**TASK REQUIREMENTS:** Once you find the line containing "[Youtube] (61, 2520)" in the data below, copy it and each following line exactly, up to and including the line containing "info@gk-quest.de (300, 1315)", and nothing else.

**WORKING DATA:**
◆ ◆ ◆ ◆ ◆ ◆ ◆
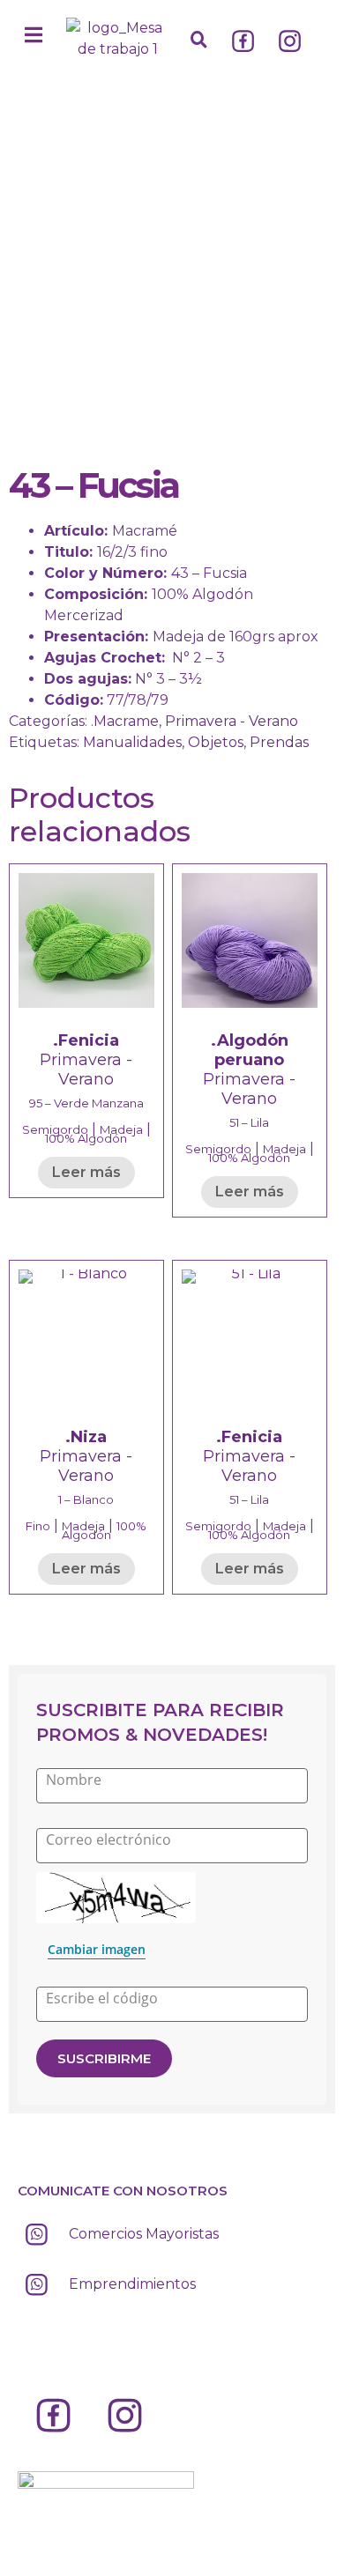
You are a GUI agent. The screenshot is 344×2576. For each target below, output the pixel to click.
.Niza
◆ ◆ ◆ ◆ ◆ ◆ ◆
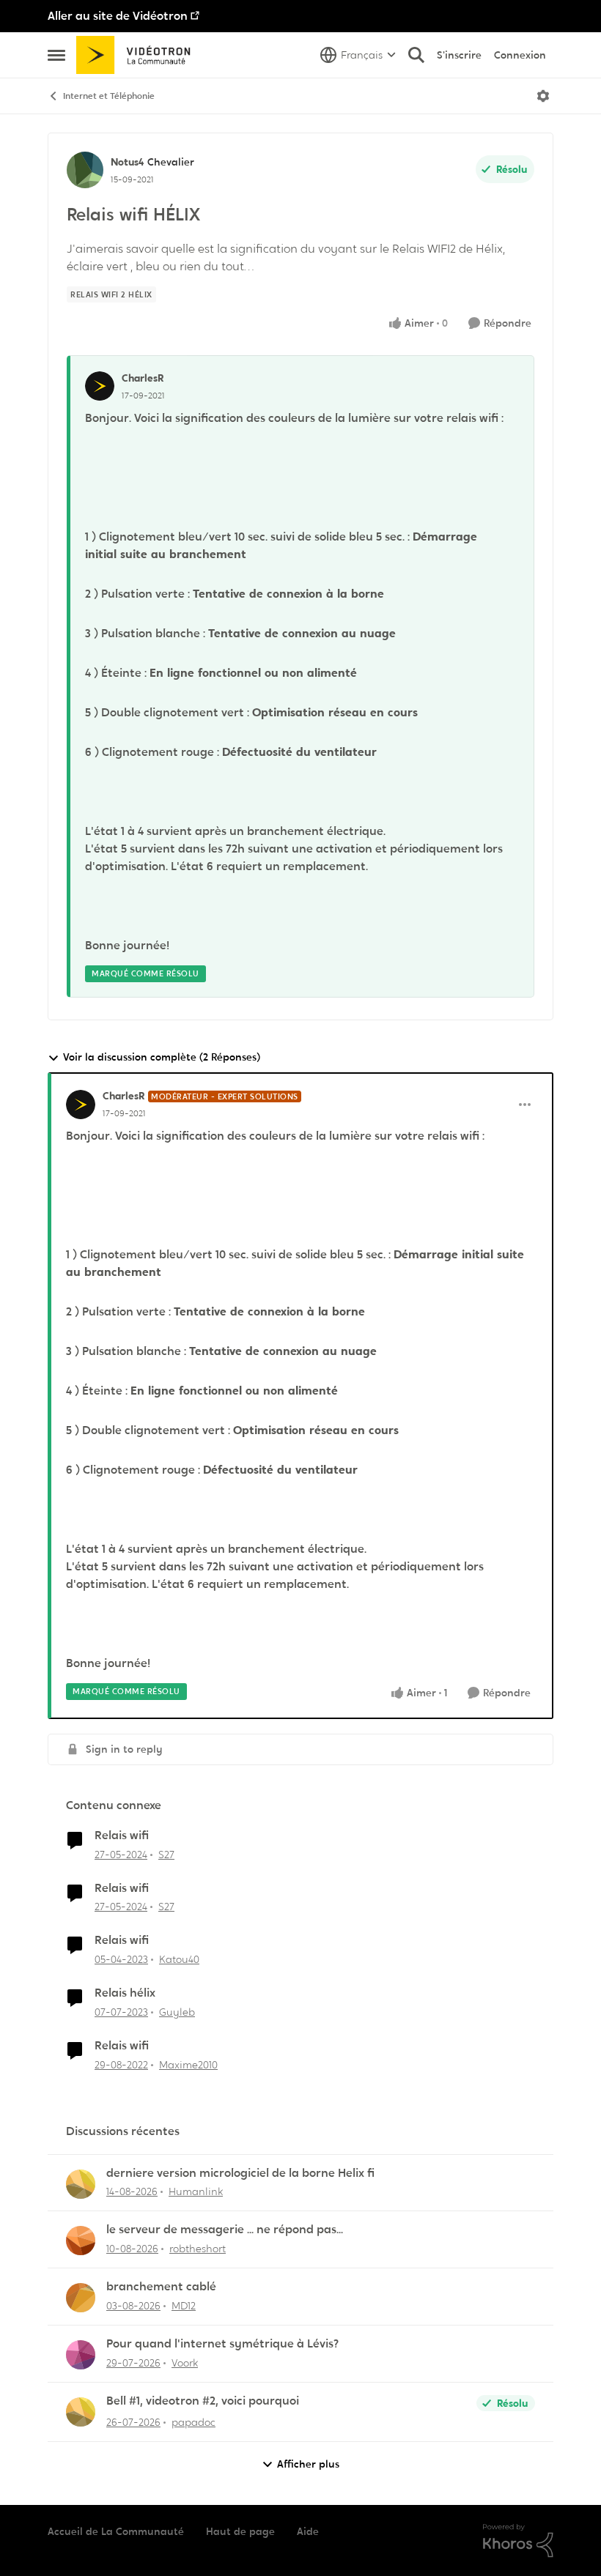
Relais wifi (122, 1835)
◆ ◆ ◆ ◆ ◆ ◆ ◆
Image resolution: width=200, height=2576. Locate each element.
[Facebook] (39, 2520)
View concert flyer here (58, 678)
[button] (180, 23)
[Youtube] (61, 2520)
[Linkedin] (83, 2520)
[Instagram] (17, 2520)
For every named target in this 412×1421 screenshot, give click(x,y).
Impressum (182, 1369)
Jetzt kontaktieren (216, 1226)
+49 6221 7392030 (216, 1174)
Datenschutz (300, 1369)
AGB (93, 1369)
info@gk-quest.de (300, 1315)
◆ ◆ ◆ ◆ ◆ ◆ ◆
**SOLUTION FOR THIS PROBLEM:**
[Youtube] (61, 2520)
[Linkedin] (83, 2520)
[Instagram] (17, 2520)
For every named target in this 412×1421 screenshot, give click(x,y).
Impressum (182, 1369)
Jetzt kontaktieren (216, 1226)
+49 6221 7392030 (216, 1174)
Datenschutz (300, 1369)
AGB (93, 1369)
info@gk-quest.de (300, 1315)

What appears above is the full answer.